Ia juga menyoroti dugaan adanya perlakuan yang tidak merata dalam pelayanan kepada masyarakat.
“Kalau tidak ada orang dalam, susah sekali. Harus siap dipingpong ke sana-sini,” ujarnya.
Menanggapi hal tersebut, Kepala Dinas Kependudukan dan Pencatatan Sipil Kabupaten Maros, Narolim, membantah adanya penghentian pelayanan secara total. Ia menyebut gangguan yang terjadi hanya bersifat sementara akibat kendala jaringan.
“Tidakji, kalau jaringan terputus bukan berhenti pelayanan, tapi sementara ji.

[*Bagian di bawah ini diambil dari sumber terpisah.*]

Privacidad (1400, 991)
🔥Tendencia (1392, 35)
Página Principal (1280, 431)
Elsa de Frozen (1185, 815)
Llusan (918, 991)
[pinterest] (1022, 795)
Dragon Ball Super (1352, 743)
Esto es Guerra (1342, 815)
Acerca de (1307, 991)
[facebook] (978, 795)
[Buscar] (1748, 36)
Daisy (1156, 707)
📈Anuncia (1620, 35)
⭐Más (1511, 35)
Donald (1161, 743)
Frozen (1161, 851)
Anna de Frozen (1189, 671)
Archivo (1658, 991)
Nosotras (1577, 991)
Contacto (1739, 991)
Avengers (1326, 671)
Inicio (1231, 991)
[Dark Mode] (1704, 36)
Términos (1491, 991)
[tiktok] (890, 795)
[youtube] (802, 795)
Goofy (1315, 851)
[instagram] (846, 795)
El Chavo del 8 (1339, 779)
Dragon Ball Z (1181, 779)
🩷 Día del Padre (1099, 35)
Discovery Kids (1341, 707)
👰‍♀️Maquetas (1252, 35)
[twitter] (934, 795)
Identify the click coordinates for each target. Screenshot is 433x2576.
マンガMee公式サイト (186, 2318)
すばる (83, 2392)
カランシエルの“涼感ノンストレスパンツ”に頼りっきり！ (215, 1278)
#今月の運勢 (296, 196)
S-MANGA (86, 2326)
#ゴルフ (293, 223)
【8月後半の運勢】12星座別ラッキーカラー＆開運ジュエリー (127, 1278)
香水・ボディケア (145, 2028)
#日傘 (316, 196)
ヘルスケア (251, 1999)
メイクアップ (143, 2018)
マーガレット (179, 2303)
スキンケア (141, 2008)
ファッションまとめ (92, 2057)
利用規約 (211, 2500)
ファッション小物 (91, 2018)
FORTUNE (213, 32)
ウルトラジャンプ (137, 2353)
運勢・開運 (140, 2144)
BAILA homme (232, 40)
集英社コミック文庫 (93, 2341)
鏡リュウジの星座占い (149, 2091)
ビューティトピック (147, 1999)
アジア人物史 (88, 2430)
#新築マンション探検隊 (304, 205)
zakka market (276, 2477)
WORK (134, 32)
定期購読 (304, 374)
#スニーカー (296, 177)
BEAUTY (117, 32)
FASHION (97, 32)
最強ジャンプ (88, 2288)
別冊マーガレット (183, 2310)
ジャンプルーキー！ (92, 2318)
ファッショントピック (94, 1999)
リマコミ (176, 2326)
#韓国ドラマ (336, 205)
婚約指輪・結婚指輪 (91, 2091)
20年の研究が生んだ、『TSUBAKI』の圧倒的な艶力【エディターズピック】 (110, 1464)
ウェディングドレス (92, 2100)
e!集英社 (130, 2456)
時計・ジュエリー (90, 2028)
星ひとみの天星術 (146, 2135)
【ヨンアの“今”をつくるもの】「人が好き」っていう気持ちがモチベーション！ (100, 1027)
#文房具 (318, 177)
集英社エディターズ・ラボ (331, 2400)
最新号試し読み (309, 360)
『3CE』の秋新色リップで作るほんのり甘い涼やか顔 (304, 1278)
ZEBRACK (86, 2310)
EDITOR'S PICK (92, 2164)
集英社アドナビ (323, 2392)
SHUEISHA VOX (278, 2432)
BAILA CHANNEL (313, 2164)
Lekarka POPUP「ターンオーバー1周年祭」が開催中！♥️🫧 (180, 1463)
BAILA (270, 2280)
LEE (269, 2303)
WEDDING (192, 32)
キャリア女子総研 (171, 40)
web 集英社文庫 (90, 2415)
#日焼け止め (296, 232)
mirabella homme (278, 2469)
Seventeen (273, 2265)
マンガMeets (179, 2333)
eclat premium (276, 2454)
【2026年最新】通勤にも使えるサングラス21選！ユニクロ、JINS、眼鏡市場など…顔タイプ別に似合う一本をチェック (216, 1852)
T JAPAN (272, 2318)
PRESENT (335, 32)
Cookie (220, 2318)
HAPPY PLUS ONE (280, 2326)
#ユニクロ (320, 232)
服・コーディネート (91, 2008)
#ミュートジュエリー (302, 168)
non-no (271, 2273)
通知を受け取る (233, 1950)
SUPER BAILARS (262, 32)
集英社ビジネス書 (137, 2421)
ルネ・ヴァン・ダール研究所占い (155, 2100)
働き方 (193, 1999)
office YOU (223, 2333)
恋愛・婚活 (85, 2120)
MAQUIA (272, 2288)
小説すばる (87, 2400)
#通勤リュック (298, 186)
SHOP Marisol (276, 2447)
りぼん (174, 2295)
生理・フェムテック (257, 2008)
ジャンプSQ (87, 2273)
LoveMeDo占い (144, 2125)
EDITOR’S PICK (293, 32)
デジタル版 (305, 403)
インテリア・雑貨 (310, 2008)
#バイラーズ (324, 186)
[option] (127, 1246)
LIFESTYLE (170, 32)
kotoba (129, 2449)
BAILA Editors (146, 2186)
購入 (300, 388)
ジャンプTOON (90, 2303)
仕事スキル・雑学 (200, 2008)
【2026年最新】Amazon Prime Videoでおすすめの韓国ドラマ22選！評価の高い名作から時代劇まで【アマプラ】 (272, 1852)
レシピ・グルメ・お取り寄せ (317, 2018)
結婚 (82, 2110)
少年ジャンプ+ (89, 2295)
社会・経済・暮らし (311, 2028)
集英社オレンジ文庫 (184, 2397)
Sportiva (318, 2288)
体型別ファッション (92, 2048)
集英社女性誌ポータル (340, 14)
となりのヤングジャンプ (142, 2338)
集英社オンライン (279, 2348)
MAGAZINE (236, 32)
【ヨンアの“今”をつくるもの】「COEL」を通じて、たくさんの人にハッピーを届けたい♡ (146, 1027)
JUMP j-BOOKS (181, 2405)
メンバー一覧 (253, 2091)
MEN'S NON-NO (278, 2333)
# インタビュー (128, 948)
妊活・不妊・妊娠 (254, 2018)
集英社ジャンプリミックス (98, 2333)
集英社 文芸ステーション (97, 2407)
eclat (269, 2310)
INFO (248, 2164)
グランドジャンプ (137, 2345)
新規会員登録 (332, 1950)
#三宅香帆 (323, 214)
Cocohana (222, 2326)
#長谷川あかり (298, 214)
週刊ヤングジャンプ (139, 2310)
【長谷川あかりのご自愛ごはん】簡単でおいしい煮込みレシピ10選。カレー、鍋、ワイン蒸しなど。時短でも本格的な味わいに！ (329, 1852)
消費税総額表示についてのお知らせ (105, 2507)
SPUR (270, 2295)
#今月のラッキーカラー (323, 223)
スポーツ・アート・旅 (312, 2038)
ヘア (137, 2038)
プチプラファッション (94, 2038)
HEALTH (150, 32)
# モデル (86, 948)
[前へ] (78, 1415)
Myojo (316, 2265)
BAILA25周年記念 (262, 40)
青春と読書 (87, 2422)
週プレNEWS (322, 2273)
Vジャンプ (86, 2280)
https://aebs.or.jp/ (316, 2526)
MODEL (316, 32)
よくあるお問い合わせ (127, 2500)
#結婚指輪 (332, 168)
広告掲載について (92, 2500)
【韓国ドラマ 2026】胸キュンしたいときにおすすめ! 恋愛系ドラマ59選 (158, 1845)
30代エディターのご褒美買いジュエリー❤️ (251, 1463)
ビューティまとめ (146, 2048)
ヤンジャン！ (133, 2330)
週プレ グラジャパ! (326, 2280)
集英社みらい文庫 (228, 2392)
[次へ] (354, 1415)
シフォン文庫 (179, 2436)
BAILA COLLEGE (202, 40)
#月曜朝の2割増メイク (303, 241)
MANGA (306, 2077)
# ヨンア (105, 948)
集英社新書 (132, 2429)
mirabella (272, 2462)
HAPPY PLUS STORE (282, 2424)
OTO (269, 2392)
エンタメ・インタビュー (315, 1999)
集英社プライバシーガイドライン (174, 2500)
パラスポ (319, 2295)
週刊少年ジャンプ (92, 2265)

Memang jaringan tidak bisa dihindari, tapi sifatnya sementara,” jelasnya.
Namun demikian, fakta di lapangan menunjukkan sejumlah warga justru diminta pulang tanpa kejelasan kapan layanan kembali berjalan normal. Hingga kini, belum ada kepastian maupun langkah konkret dari pihak terkait untuk mengatasi gangguan jaringan yang disebut kerap berulang tersebut.